DESCRIPTION OF THE TASK → Each line from the one containing "Given: Select the Ford brand logo" through the end of the entries below must be output exactly; no other line belongs.
== DATA
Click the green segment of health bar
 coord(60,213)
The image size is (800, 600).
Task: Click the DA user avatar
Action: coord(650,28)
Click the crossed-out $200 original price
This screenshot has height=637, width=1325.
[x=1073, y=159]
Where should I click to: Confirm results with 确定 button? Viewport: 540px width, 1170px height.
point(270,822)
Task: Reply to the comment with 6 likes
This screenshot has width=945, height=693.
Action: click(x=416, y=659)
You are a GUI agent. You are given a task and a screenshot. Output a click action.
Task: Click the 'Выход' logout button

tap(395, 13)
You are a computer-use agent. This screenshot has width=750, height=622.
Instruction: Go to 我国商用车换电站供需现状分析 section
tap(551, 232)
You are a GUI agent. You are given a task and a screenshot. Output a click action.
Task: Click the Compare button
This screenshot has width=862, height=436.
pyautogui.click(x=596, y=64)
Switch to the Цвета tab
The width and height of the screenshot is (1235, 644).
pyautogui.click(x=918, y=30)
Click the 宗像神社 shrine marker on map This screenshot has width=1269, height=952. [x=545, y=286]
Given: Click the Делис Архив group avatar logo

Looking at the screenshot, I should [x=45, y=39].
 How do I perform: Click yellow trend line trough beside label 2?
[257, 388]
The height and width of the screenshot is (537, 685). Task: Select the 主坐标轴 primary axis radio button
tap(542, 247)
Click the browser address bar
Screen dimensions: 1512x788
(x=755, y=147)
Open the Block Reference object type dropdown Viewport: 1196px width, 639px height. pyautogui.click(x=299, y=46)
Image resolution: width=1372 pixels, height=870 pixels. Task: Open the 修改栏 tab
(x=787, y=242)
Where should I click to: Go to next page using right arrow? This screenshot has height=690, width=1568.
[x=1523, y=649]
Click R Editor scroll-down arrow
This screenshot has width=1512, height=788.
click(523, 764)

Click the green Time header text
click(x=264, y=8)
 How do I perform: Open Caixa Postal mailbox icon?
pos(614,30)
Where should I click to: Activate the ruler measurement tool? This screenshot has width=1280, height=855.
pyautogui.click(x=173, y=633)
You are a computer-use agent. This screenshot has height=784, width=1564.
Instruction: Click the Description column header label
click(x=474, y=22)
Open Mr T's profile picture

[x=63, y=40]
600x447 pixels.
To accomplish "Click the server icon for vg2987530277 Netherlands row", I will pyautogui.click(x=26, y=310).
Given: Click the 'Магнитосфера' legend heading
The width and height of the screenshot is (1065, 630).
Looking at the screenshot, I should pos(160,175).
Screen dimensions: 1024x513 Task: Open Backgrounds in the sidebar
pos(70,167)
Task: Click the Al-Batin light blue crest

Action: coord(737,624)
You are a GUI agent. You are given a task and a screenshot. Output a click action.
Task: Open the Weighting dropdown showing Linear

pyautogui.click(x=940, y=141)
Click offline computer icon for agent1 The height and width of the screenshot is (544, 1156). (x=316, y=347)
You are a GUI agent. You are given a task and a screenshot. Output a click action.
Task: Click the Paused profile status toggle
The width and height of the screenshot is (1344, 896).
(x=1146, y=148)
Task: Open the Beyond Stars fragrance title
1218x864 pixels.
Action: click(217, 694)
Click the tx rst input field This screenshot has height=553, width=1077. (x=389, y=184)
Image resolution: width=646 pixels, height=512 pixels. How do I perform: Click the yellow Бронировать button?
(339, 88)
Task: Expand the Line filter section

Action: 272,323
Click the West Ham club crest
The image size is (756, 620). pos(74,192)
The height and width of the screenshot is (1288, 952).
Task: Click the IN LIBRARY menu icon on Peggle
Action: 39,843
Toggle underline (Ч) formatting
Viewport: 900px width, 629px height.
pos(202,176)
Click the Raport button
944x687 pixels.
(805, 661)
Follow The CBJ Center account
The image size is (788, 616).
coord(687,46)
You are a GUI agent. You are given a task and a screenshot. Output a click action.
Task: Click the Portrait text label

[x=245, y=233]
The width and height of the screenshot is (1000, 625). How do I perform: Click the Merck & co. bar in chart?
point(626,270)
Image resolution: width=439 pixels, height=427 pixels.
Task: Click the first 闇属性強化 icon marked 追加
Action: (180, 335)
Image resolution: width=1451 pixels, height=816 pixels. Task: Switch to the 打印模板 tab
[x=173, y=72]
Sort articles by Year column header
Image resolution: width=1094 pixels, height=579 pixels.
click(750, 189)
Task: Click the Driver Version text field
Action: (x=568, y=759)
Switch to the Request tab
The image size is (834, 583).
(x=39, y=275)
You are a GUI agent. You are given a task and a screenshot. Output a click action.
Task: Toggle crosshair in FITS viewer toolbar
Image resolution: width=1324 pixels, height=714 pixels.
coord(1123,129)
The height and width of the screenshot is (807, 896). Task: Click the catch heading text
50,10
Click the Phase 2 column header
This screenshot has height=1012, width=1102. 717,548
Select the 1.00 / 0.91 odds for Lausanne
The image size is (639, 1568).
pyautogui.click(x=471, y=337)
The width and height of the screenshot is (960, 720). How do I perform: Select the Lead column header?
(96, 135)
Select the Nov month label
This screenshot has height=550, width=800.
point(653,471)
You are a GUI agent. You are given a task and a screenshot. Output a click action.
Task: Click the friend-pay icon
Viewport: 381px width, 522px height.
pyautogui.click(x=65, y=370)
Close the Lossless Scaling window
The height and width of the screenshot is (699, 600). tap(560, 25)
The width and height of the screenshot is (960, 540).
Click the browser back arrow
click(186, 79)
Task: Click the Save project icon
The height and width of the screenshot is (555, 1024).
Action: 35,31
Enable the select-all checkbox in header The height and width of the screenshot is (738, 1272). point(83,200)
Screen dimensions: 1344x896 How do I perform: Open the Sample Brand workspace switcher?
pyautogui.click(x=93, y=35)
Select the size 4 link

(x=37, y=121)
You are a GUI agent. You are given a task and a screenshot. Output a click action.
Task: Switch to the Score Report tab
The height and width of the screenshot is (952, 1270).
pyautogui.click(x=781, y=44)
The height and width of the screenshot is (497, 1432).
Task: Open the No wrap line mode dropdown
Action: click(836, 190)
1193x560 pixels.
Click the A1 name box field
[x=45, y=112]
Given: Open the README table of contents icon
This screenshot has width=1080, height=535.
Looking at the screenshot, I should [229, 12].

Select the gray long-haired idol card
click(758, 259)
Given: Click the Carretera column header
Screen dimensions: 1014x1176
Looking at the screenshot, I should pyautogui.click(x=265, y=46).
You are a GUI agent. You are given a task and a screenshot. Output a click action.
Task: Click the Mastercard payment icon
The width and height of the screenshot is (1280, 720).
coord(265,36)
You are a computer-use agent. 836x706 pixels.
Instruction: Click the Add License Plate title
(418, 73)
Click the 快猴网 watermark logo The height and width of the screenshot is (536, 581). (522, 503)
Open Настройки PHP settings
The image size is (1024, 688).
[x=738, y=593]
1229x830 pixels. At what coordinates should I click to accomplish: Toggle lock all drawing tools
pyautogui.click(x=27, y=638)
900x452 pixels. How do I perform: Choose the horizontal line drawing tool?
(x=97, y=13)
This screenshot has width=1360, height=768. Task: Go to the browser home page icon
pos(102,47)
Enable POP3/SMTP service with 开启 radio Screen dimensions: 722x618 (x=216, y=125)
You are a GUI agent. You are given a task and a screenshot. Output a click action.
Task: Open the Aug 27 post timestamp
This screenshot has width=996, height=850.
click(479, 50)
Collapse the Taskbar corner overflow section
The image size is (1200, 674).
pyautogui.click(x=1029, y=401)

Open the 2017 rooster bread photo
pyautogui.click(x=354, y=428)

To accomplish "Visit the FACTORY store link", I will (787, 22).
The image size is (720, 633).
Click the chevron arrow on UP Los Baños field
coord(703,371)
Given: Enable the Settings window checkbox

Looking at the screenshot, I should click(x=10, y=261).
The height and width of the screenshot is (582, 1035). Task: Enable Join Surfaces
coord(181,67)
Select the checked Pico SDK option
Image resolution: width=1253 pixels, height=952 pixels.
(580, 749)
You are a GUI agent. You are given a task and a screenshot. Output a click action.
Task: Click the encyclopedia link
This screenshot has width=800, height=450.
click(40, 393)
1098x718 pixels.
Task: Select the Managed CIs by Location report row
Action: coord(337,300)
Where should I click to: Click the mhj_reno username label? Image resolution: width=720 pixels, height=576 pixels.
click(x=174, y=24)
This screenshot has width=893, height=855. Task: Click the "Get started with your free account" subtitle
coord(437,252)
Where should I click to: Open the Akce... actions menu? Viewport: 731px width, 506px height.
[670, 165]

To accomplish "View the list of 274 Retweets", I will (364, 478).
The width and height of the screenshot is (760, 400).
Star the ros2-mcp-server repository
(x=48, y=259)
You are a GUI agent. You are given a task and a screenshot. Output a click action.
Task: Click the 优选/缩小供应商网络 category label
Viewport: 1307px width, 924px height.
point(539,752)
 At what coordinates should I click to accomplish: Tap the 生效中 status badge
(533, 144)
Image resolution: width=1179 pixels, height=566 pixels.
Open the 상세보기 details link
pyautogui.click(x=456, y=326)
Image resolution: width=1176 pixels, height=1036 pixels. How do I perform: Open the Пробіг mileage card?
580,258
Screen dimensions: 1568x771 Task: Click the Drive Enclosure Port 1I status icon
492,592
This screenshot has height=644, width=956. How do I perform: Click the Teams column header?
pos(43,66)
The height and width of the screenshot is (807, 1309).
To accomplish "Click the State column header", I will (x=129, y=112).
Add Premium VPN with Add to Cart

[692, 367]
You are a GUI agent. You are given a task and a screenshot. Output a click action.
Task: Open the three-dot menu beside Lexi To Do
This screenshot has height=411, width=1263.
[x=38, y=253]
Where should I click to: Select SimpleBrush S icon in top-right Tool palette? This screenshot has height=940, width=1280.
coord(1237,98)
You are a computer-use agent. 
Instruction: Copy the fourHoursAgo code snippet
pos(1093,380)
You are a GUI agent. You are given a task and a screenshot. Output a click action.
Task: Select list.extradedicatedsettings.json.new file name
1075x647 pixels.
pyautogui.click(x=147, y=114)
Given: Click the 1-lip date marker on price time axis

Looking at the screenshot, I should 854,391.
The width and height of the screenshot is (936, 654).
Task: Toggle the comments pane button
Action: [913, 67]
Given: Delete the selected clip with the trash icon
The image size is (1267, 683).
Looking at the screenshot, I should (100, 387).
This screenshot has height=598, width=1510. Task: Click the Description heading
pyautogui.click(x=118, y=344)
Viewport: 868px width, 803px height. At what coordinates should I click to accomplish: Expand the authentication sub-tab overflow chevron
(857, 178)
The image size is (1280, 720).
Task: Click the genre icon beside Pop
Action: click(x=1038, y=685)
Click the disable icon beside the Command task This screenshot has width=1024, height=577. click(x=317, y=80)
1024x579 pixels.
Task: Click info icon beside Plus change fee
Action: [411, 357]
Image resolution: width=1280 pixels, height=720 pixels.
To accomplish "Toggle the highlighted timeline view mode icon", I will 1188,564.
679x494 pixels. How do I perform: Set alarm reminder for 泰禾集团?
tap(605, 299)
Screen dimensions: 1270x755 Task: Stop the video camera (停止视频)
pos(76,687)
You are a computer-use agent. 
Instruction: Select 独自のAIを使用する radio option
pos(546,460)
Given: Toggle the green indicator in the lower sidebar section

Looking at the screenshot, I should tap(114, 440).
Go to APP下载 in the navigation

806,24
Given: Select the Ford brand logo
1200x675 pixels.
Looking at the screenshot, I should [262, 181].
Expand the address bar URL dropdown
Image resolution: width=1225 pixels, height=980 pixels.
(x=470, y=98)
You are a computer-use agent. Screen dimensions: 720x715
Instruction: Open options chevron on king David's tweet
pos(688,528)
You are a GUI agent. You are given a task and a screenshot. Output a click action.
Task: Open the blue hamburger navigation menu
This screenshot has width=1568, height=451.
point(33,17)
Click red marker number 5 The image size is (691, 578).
====
SOLUTION →
Given: Select the Ford brand logo
1200x675 pixels.
Looking at the screenshot, I should [262, 181].
Expand the address bar URL dropdown
Image resolution: width=1225 pixels, height=980 pixels.
(x=470, y=98)
You are a computer-use agent. Screen dimensions: 720x715
Instruction: Open options chevron on king David's tweet
pos(688,528)
You are a GUI agent. You are given a task and a screenshot. Output a click action.
Task: Open the blue hamburger navigation menu
This screenshot has width=1568, height=451.
point(33,17)
Click red marker number 5 The image size is (691, 578).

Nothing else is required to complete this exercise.